CW: Why did you choose this specific journey?
NM: I wanted to remember what my relationship to that person had been because I’m such a different person than I was at that point in my life. I also wanted to go back to that place because I knew it would have changed a lot, and I am interested in how Russia has changed.
CW: What is the main purpose behind your new book?
NM: I am trying to ask a number of questions of the reader and viewer, one of which is how we understand the world through photographs and what the limits of that are.
CW: How is the book structured?
NM: It tries to place an equal but different value on how we read the language and how we read the photographs. There are sections of the book that are just pictures and there are sections of the book that are just text. The way that those forms speak to each other is something that I’m trying to create new conversations about.
CW: What do you think students who have taken your photography classes can gain from reading your book?
NM: I don’t really have a specific thing that I would want them to take away from it. I guess that education and becoming who you are is a long process. There’s a lot of pressure, especially in the current culture, that by the time you’re 21 you know exactly what and who you are, and I think that’s a fallacy that is really pushed through our educational system a lot. And I just don’t think that’s true. We can do a lot and change a lot without having to decide or even know who or what we are as people or as artists and anything else.
CW: Have your other works also focused on Russian history and culture? What about this specific region of the world intrigues you?
NM: My two previous books were with Russia, to various degrees, and I curated an exhibition in Moscow in 2007; I studied Russian language all the way through college, and I studied Russian literature. When I started going to Russia as a young man and speaking Russian and started spending time around Russians, I became really fascinated with the culture, as much fascinated with everything that’s wrong with that culture and what is good about that culture.
CW: Did your artistic style change between your visits to Siberia?
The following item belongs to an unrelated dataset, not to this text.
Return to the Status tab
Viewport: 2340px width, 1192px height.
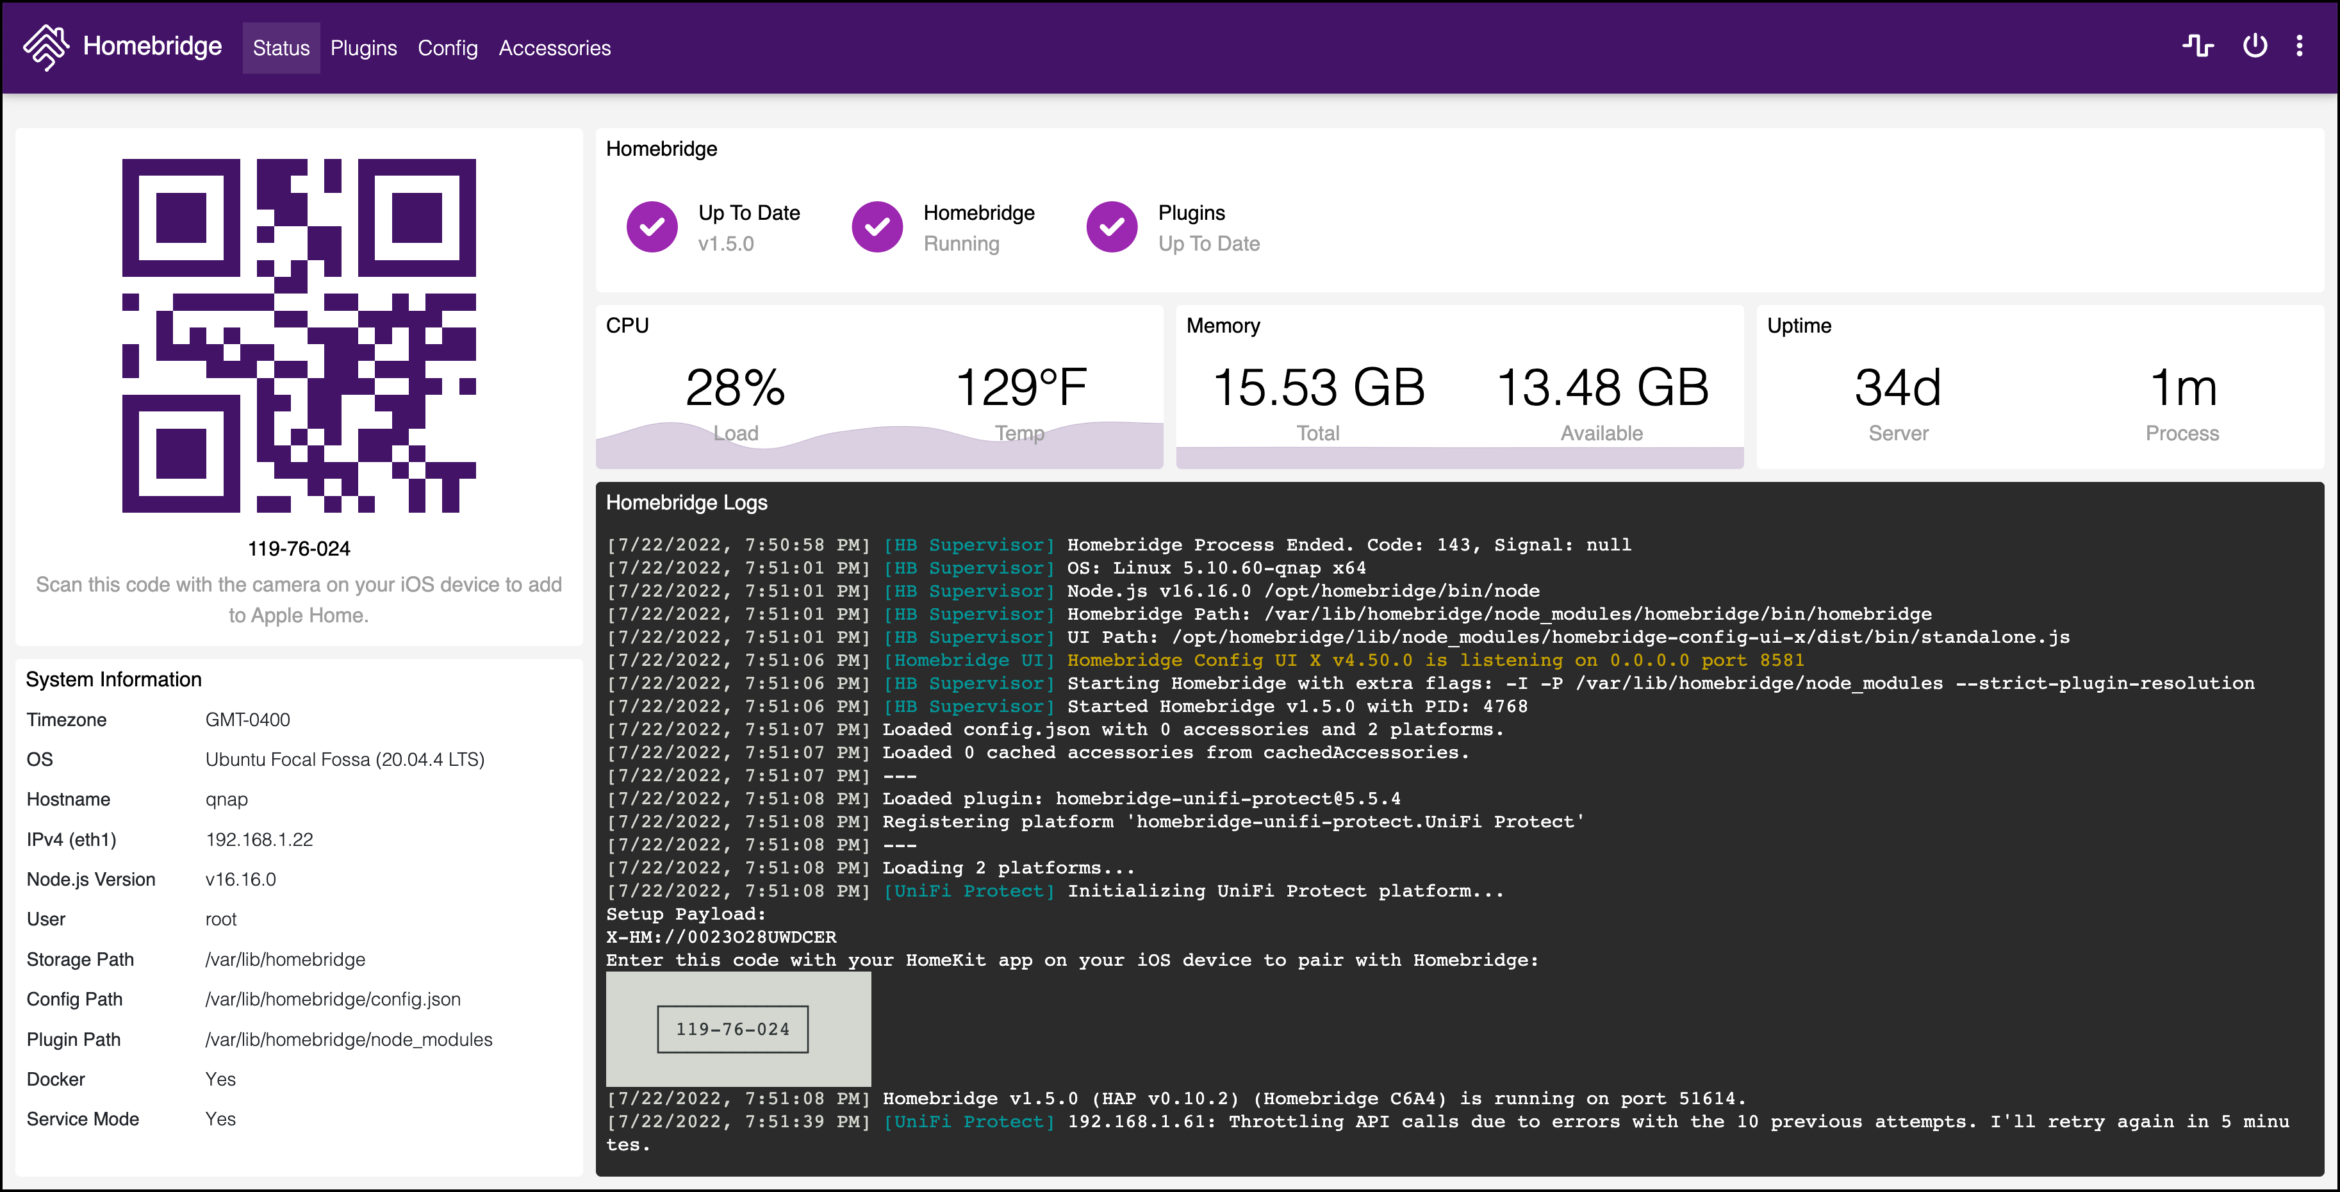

NM: The way in which my photography changed over that time period is also sort of a central narrative of my book. The culture had changed so drastically that my relationship to it was different.
CW: Have you started working on any other projects? What should we expect from you in the future?
NM: The next book that I’ve been working on for quite a while is about a tiny island off the coast of Nicaragua that has bounced back and forth in ownership between different parties over the last 500 years. A project further down the line, which I haven’t really started yet, is more connected to the book I just finished: a documentary book that’s about the lives of gay men in Russian cities where they’re connected to temporary gay identity through the Internet and live in a world of complete and absolute repression.